Le chef du NPD, Jagmeet Singh, expose son quotidien au cours de la campagne, mais laisse aussi beaucoup de place à son entourage. Sur ses plateformes, nous retrouvons aussi plusieurs extraits d’entrevues qu’il a données durant les dernières semaines, ce qui permet de mettre de l’avant les propositions de son parti. Cette stratégie numérique permet de sélectionner les meilleurs moments des entrevues et de montrer l’aisance du chef à prendre position. De plus, le chef du NPD se montre au naturel et dans des contextes plus personnels, par exemple, dans sa vidéo « Get ready with me: On the Campaign Trail ». Cette approche lui permet de montrer son côté humain et drôle tout en restant un politicien engagé et professionnel.

Si la campagne de 2008 de Barack Obama est toujours considérée comme une classe de maître de l’usage du numérique, comment la performance des partis canadiens lors de l’élection 2025 sera-t-elle évaluée? Alors que nous avons de plus en plus de facilité à communiquer avec les différentes personnalités publiques, tels que les chefs de partis politiques à travers les médias sociaux, il est important de se questionner sur l’impact de cet accès et des différentes stratégies employées dans la séduction de l’électorat.

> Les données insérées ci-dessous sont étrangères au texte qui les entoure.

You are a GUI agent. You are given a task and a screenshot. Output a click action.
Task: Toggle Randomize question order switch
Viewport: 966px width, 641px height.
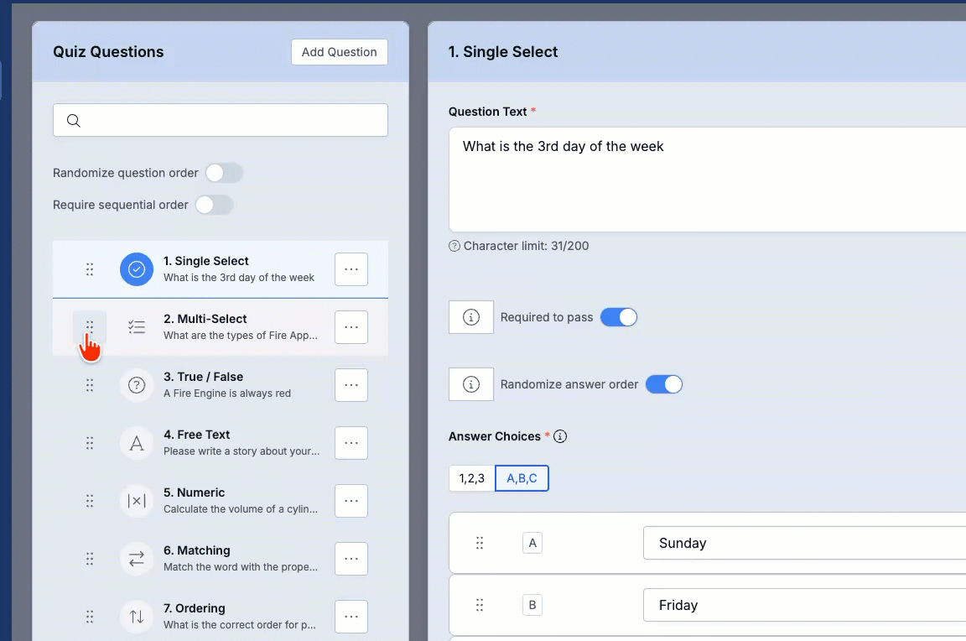(x=224, y=173)
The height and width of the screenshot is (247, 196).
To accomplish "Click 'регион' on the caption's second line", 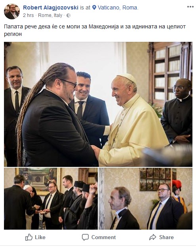I will pos(13,34).
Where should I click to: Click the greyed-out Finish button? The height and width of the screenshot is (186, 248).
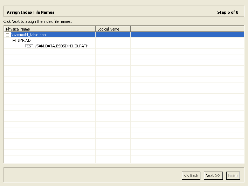tap(233, 175)
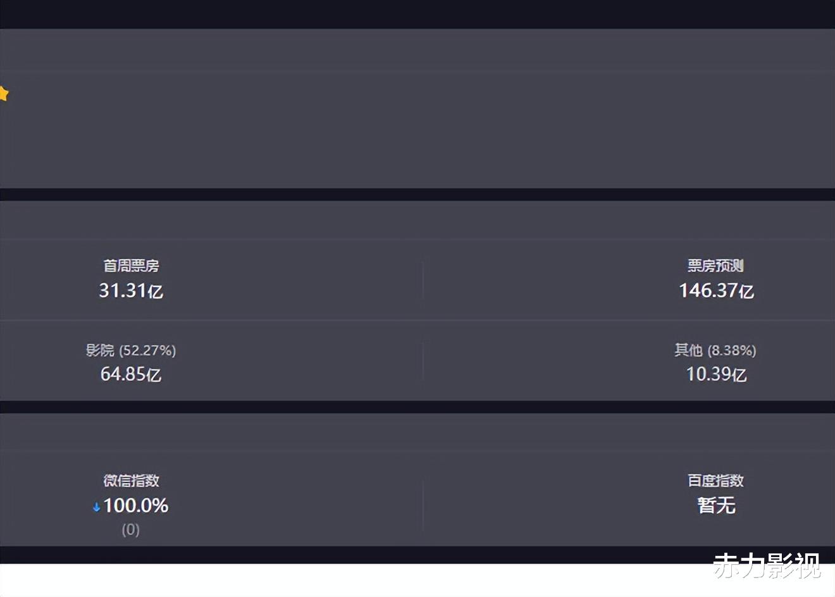Select the 影院 share label

pyautogui.click(x=100, y=350)

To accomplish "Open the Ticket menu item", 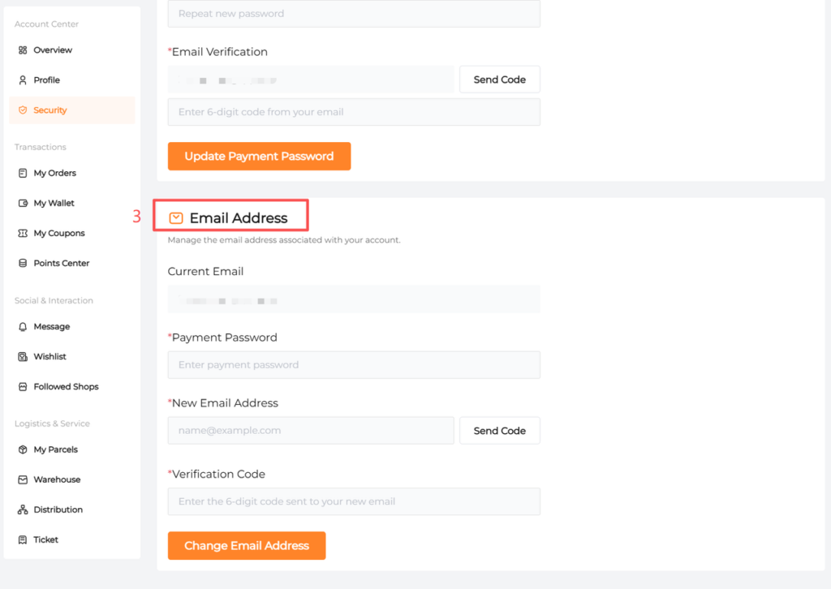I will [x=45, y=540].
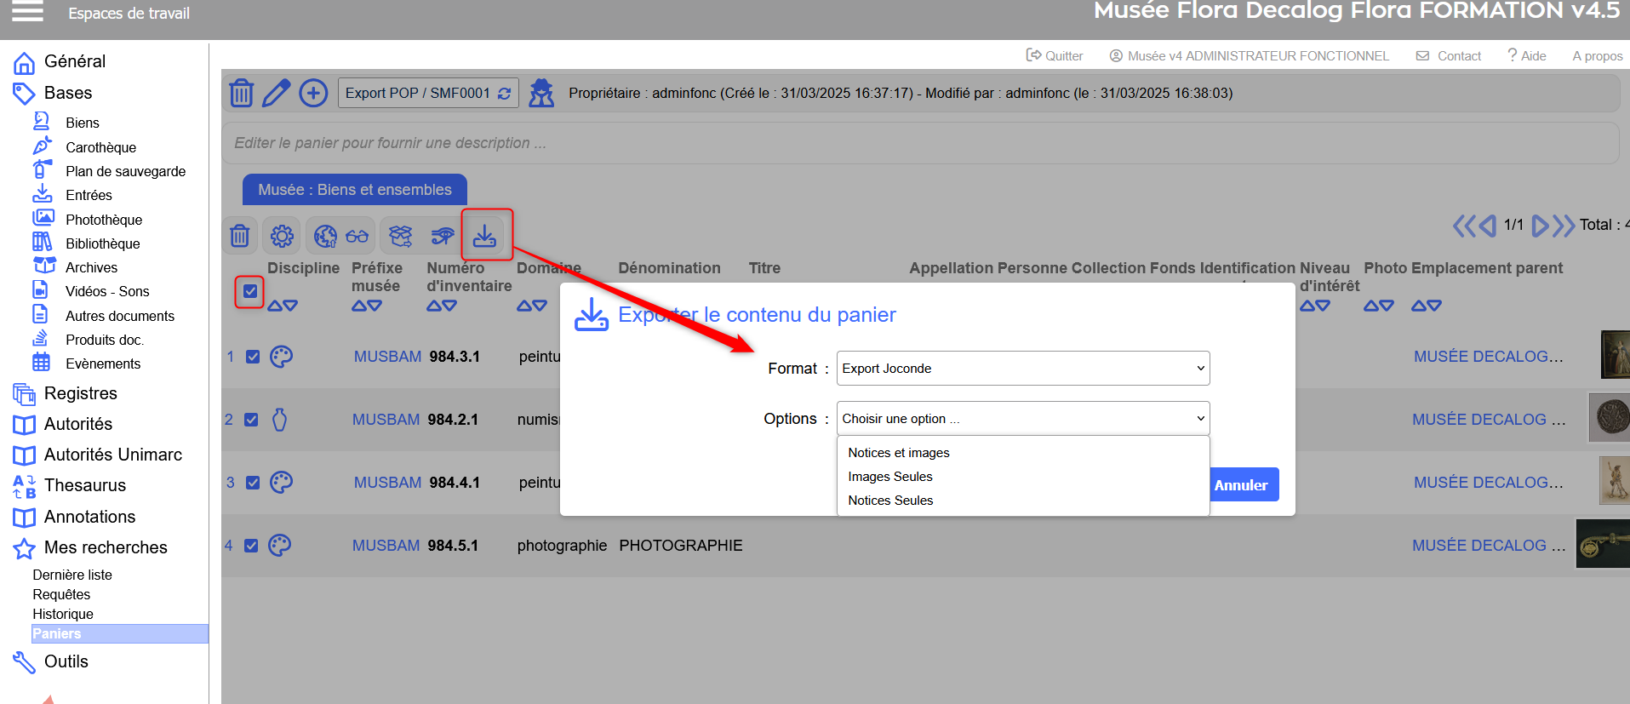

Comment cet accès changera-t-il dans les années à venir?

Une chose est certaine, dans un monde de plus en plus connecté, alors que les points de contact avec l’électorat continuent de se multiplier, il y a fort à parier que la prochaine révolution communicationnelle en politique se passera dans la sphère numérique. Qui sait, nous verrons peut-être en 2029 des rassemblements dans le métavers!